Although Paul – like all other members of the house – is entitled to an overnight allowance for using an accommodation to attend parliament, the paper said the millionaire had never slept in the flat for which he claimed the allowance.

By claiming his main home was his manager’s flat in Oxfordshire, he was able to claim cash allowance which are available only to peers who live outside the capital, said the Sunday Times – part of a media empire that includes The Sun, which has publicly declared support for the opposition Conservative Party.

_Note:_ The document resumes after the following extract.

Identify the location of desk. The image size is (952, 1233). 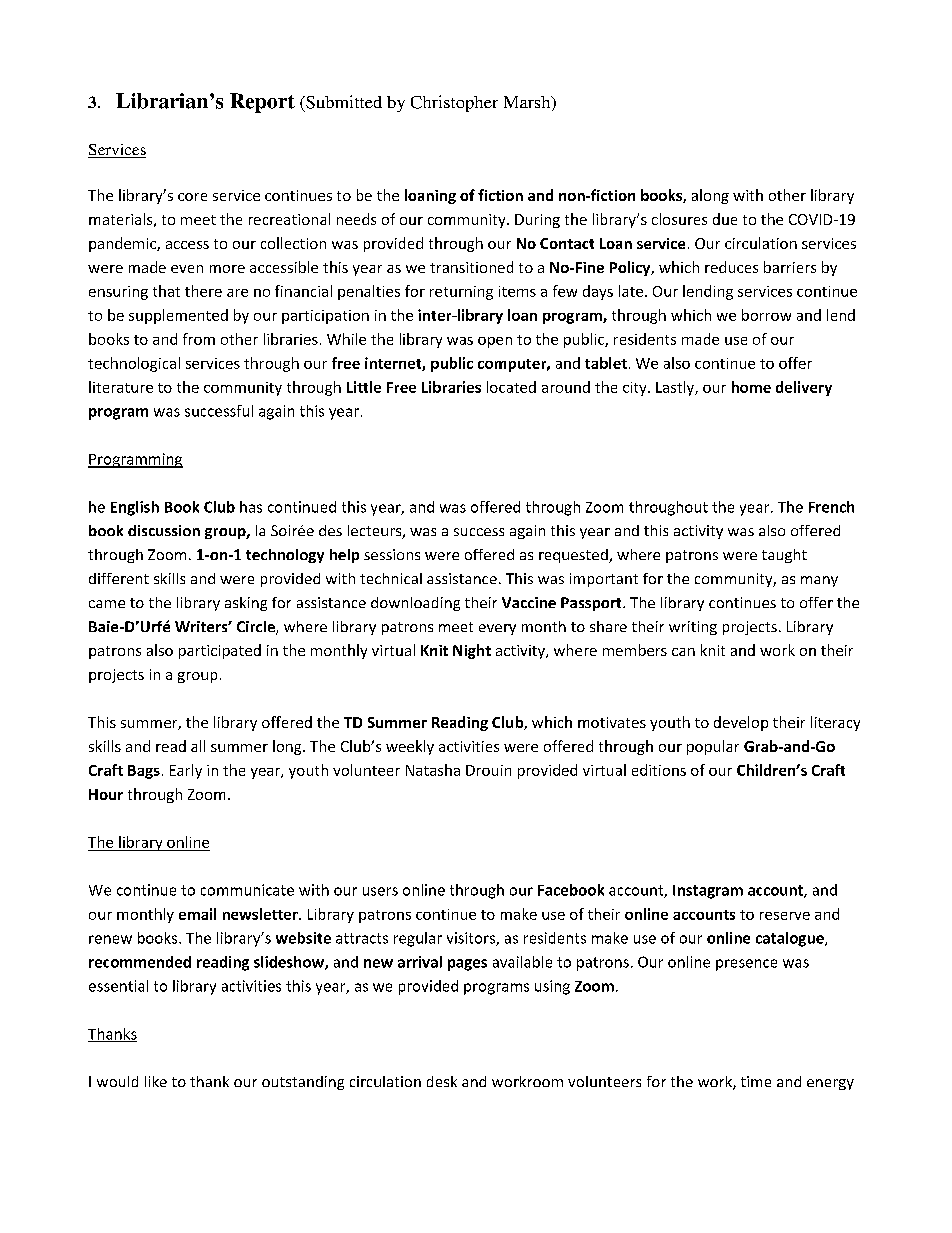
(442, 1081).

Meanwhile, the Daily Mail – another paper that supports the Conservatives – reported that Brown has suffered two minor tears on the retina of his remaining good eye last month.

Brown lost the sight of his left eye as a teenager after an accident while playing rugby, but Britain’s Home Minister Allan Johnson Sunday dismissed media speculation of a Labour leadership challenge, declaring Sunday: “He’s fit, and able and determined and energetic.”

From the other side of the political divide, The Observer – a pro-Labour Sunday broadsheet – stepped up attacks on the Conservatives for alleged links with far-right European groups and politicians with anti-semitic and neo-Nazi sympathies.

The paper published an article by British Foreign Minister David Miliband in which he expressed “astonishment” at links between the Conservatives and Polish politician Michal Kaminski, who opposes an unconditional apology by his countrymen for the 1941 massacre of at least 300 Polish Jews.

“There will be incredulity in Washington, Beijing and Delhi, never mind Berlin and Paris, that a party aspiring to government in Britain – the party of Winston Churchill, no less – chooses allies like this,” Miliband said.

Miliband urged Conservative leader David Cameron to dissociate his party from his party’s “new and fringe bedfellows in the European parliament.”

The Observer said British Jews were increasingly uneasy with the alliance between the Conservatives and anti-semitic European groups, including the Latvian For Fatherland and Freedom party, some of whose members support commemorations of Latvian wartime Nazis.